Selective knowledge erasure from LLMs is critical for GDPR compliance and model safety, yet current unlearning methods conflate behavioral suppression with true knowledge removal, allowing latent capabilities to persist beneath surface-level refusals. In this work, we address this challenge by introducing Knowledge Immunization Framework (KIF), a representation-aware architecture that distinguishes genuine erasure from obfuscation by targeting internal activation signatures rather than surface outputs. Our approach combines dynamic suppression of subject-specific representations with parameter-efficient adaptation, enabling durable unlearning without full model retraining. KIF achieves near-oracle erasure (FQ approx 0.99 vs. 1.00) while preserving utility at oracle levels (MU = 0.62), effectively breaking the stability-erasure tradeoff that has constrained all prior work. We evaluate both standard foundation models (Llama and Mistral) and reasoning-prior models (Qwen and DeepSeek) across 3B to 14B parameters. Our observation shows that standard models exhibit scale-independent true erasure (<3% utility drift), while reasoning-prior models reveal fundamental architectural divergence. Our comprehensive dual-metric evaluation protocol, combining surface-level leakage with latent trace persistence, operationalizes the obfuscation - erasure distinction and enables the first systematic diagnosis of mechanism-level forgetting behavior across model families and scales.
Paper Structure (36 sections, 6 equations, 4 figures, 12 tables)

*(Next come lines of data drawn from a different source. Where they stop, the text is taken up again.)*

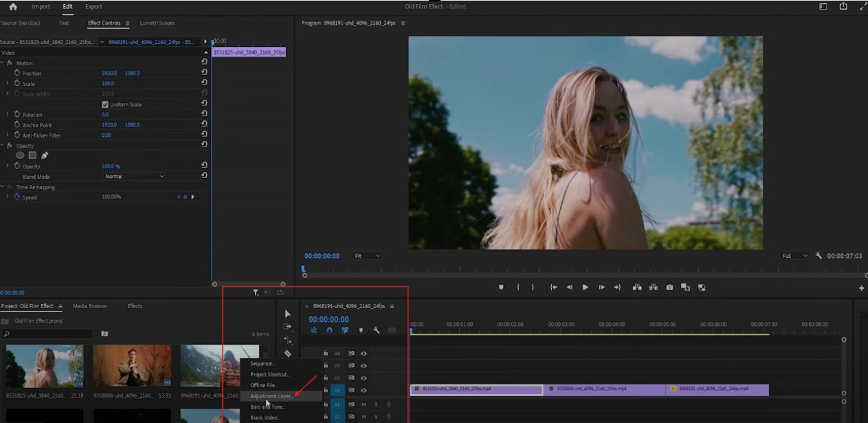Viewport: 868px width, 423px height.
Task: Select the Razor tool in the toolbar
Action: [287, 354]
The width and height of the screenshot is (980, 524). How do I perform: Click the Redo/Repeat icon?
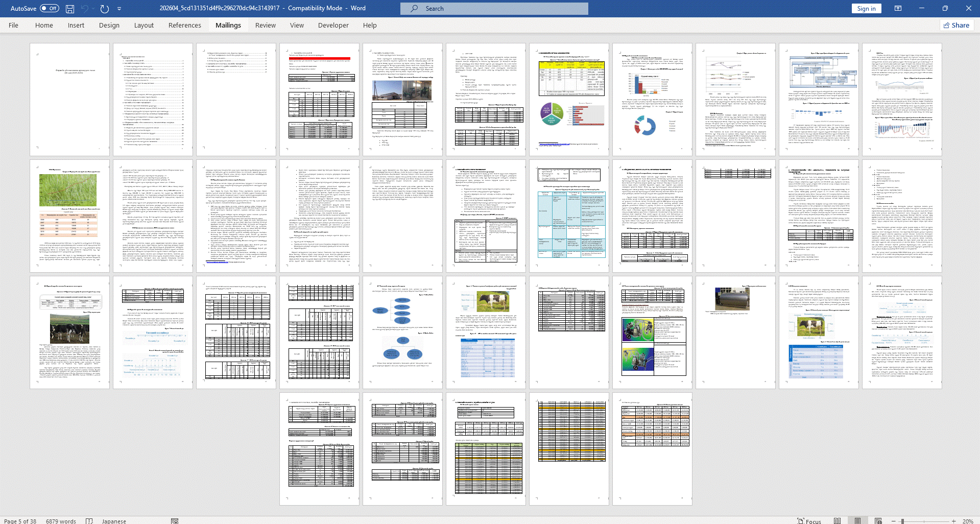pyautogui.click(x=105, y=9)
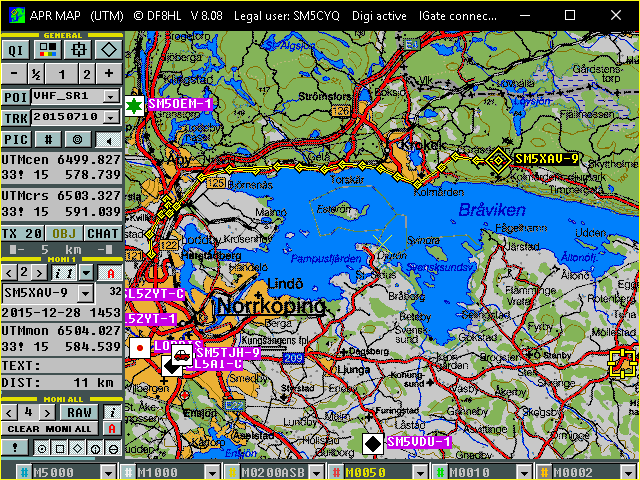Select the OBJ tab
Screen dimensions: 640x480
tap(62, 234)
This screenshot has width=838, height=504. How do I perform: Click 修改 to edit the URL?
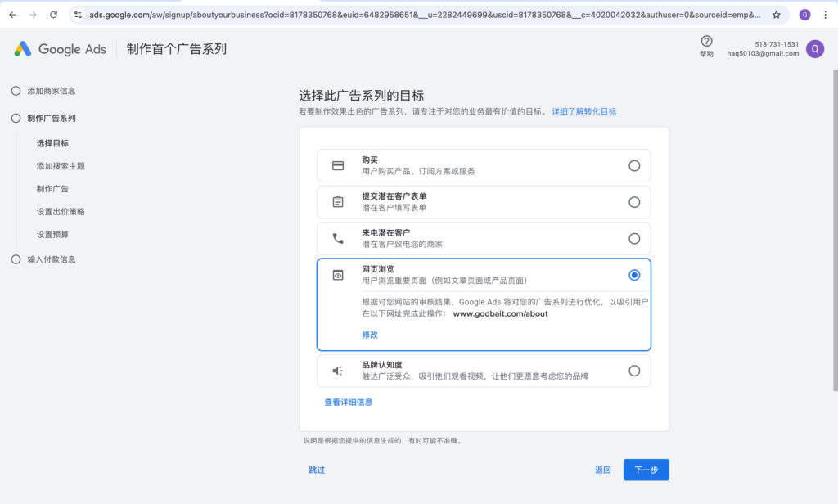tap(370, 335)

This paper contains 36 sections, 6 equations, 4 figures, 12 tables.

Figures (4)

  • Figure 1: Comparison of approaches: while standard methods may yield obfuscation that hides answers without removing latent knowledge, KIF targets the internal signature to achieve true erasure.
  • Figure 2: Knowledge Immunization Framework (KIF) pipeline. Subject-driven prompts are used to probe MLP-layer activations, from which subject-specific activation signatures are mined. These signatures instantiate lightweight suppression capsules attached to high-salience MLP layers for immediate suppression. A self-healing loop distills this behavior into a global LoRA adapter, yielding durable parameter-level unlearning where targeted knowledge is completely removed from the model weight
  • Figure 3: EL10 ratio (log scale; left axis) and surface leakage (SMR; right axis). Standard models maintain low internal activation (EL10 $<1$) regardless of size, whereas reasoning models display a distinct capacity-dependent U-curve.
  • Figure 4: Distribution of extracted knowledge triples per subject. The dataset exhibits class imbalance, with Beyoncé (18.0%) and Taylor Swift (15.7%) having the highest representation, compared to minority classes like Queen (2.0%).